Another example: when I install Apache Tomcat on my development laptop, Tomcat runs on a JVM and starts thread pools which might contain dozens of threads. And then I'd install an application on that Tomcat server which might have a database connection pool containing 20 threads. As you can see, just my Tomcat server is probably running 30-40 Java threads while my Intel i7 laptop only has 1 CPU, 6 cores, and supports HyperThreading = 1x6x2 = 12 threads.

In AWS, everything is virtualized, so 1 vCPU does NOT map to 1 CPU. A vCPU actually maps to one core thread. And that gets confusing because AWS doesn't use the same CPU on all servers, You need to look at the documentation to see which server class maps to which number of threads. etc, For example, I believe on Intel Xeon processors, 1vCPU=1 HyperThread (so. one of the two conveyor belts leading to one core), But for servers that use the new Graviton CPU (which, I think, has a single thread per CPU core). you get one core.

Finally, in AWS Fargate, you specify CPU units. Where 1024 units = 1 vCPU. This is hard to mentally process but think of how the OS time slices processes and how your laptop is currently running a lot (maybe hundreds) of processes and threads yet only has 1 CPU and a few cores. Think of it the same way with CPU units: you get a slice of the CPU. Or think of it as if you get access to one of those conveyor belts leading to the core: if you set cpu units to 1024, you get the equivalent of "1 core". Note that, in reality, it's actually better than that because AWS is packing those conveyor belts so my example is a little "flaky" (but I guess you get the idea).

Now, how many threads can you run on an ECS container in fargate if, for example, you set your docker container/task to use only 256, or 512 cpu units (a quarter or half of one conveyor belt leading to a core)? That is hard to say because it depends on what you're doing. If you're solving math intensive problems that use the cpu threads to the fullest, you probably can't run too many application threads. But if you're running an application server that waits around a lot (waiting for responses from the database, waiting for requests from the users, etc), then you can crank up the number of threads.

In the end, you likely want to load test your application. If you put too many threads, your application will spend a lot of time, switching from one thread to the other (so that it is fair to all threads) and your app will crawl. If you set it too low, you are leaving capacity on the table. The only way to know for sure, is to test it and find the sweet spot.

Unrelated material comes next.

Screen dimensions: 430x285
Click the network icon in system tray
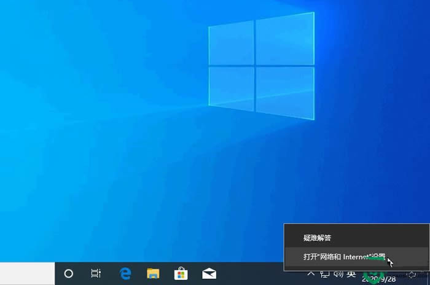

Mistakes you should not make:

  • think that 1 physical CPU = 1 vCPU (totally not the case, more likely = 1 cpu thread),
  • think that 1 core = 2 threads (not always, depends on cpu architecture and other things, but it will likely be 1, or 2 threads, need to look in the AWS documentation to look up exact values),
  • think that 1 application thread = 1 CPU thread (these are totally different things),
  • think that if you have 1 CPU thread, that you can only run single-threaded applications (that is totally not the case).

Remember, 1 vCPU (~ 1-2 cpu threads) can run MANY application threads. Only you can figure out what is too low, what is too high, and where the sweet spot is. I hope this helps. Feel free to correct this post if/where I made mistakes and/or if I made too big logical shortcuts (I also struggled with this so I'm happy to be corrected).

Fargate will support multi threading, as long as the task definition and container definition has the resources for the addition threads

AWS Fargate is container orchestration system.

Say you have containerized your java application. You could do the following

  • Define a fargate cluster
  • Define a fargate service
  • Define a fargate task with your java docker container
  • Configure your service to launch 3 fargate tasks in your cluster

Reasoning

Since you need 10 threads, each task(container) can have a max of 4 hyperthreads as @marcin mentioned. So 3 tasks should do the trick.